For initial perturbations near the Lane-Emden equilibrium, the energy method delivers global-in-time regularity and asymptotic stability. In the Lagrangian framework, strong solution functionals such as

$\mathcal{E}(t) = \|(r_x - 1, v)\|_{L^\infty_x}^2 + \|x^{1/2} v\|_{L^2_x}^2 + \|p^{-\frac{1}{2}} [(r^2 r_x)^{-1} (r^2 v)_x]\|_{L^2_x}^2$

control perturbations. The fundamental energy-dissipation inequality

$E(t) + \int_0^t D(s) ds \leq E(0)$

is established, with dissipation up to the moving vacuum boundary enabled by weighted Hardy-Sobolev inequalities (Luo et al., 2015). The sound speed attains uniform $C^{1/2}$ Hölder continuity across the boundary:

$c(\rho) = \sqrt{p'(\rho)} \sim (R(t) - r)^{1/2}$

guaranteed for all $t \geq 0$ (Luo et al., 2015). Quantitative decay rates for relaxation to equilibrium are given by

$|R(t) - R| + \|u(\cdot, t)\|_{L^\infty} + \|\rho(\cdot, t) - \bar{\rho}(\cdot)\|_{L^\infty} \leq C(\delta) (1 + t)^{-(\gamma - 1)/\gamma + \delta}$

for any small $\delta > 0$ .

5. Spectral Stability and the Turning-Point Principle

Stability transitions in viscous polytropic stars are governed by the turning-point principle: the number of unstable eigenvalues (modes) of the linearized NSP system equals that of the (inviscid) Euler-Poisson system, and stability changes only at extremal points of the mass–radius curve $M(R)$ (Cheng et al., 2023).

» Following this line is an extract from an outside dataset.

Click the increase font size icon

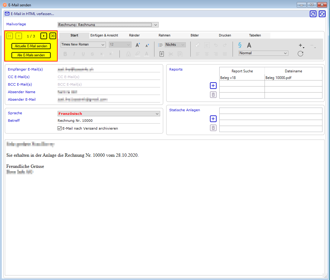[138, 45]
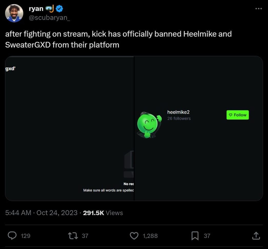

Let $n_V(\rho_c)$ denote the number of unstable modes for the viscous system, and $n_E(\rho_c)$ for the inviscid system.
For $\gamma > 6/5$ and $M'(\rho_c) \neq 0$ , $n_V(\rho_c) = n_E(\rho_c)$ .
At mass extrema ( $M'(\rho_c)=0$ ), $n_V(\rho_c)$ jumps by one as the curve bends in the $(R, M)$ plane.
The proof leverages an infinite-dimensional Kelvin-Tait-Chetaev theorem for second-order PDEs with dissipation: the count of unstable eigenvalues coincides with the negative Morse index of the linearized operator, which tracks through the bifurcation points.

Nonlinear stability matches linear stability: if $n_{-}(L) = 0$ , Lyapunov techniques yield decay and global existence; if $n_{-}(L) > 0$ , finite-amplitude instabilities occur.

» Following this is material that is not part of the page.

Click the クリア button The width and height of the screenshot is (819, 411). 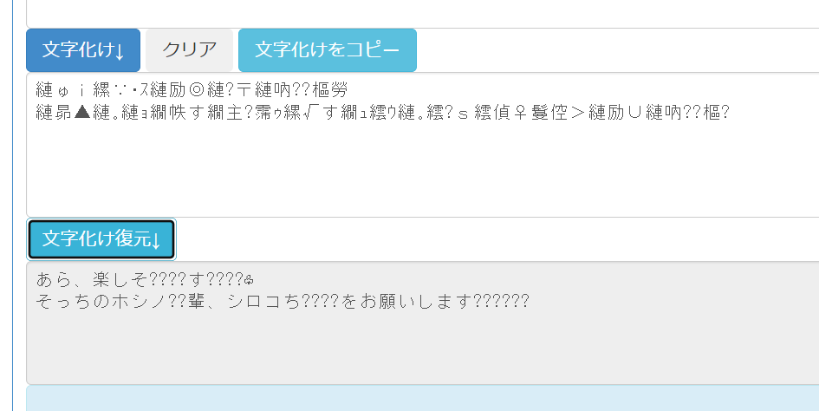tap(189, 50)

6. Role and Physical Interpretation of Viscosity

Viscosity acts to regularize the vacuum free boundary and provide dissipation that controls high-order norms, particularly in the presence of the physical vacuum degeneracy $c(\rho) \sim (R - r)^{1/2}$ (Luo et al., 2015). For $\gamma > 4/3$ , viscosity strengthens the stabilizing effects of pressure against gravitational collapse.

However, as shown in expanding settings (Liu, 2017), the viscous stress degenerates under exact homogeneous expansion, failing to uniformly control the full dynamics in the self-similar case, yielding instability. In contrast, properly weighted energy-dissipation methods restore control (and stability) in linear expansion regimes, both for isentropic and thermodynamic models, provided dissipation is strong relative to growth and forcing.

This indicates a delicate balance: macroscopic viscosity can stabilize linear global expansion but not self-similar blow-up or rapid expansion. A plausible implication is that viscosity sets strict limits on the types of expansion feasible for massive, radiation-dominated stars.

7. Extensions, Models, and Open Problems

Research on viscous polytropic gaseous stars points to several directions:

Generalization to non-radial, rotating, or non-spherical configurations remains open.
More realistic microphysical viscosity laws (e.g., density-dependent viscosity) and full radiative transport systems are yet to be fully characterized.
Nonlinear collapse branches ( $\dot a(0) < a_{\rm esc}$ ) invite further analysis beyond small perturbations.
The basin of nonlinear stability and global existence for large data are active subjects.
The distinction between the stability of isentropic and thermodynamic models, especially coupling with internal energy and heat-generation, exposes complex interactions between dissipation and dynamical regimes.

These analyses employ advanced PDE methodologies—weighted energy, Lagrangian coordinates, spectral gap analysis—and underscore how dissipative mechanisms and equation of state determine the long-term evolution and macroscopic stability regimes of gaseous stellar objects (Luo et al., 2015, Cheng et al., 2023, Liu, 2017).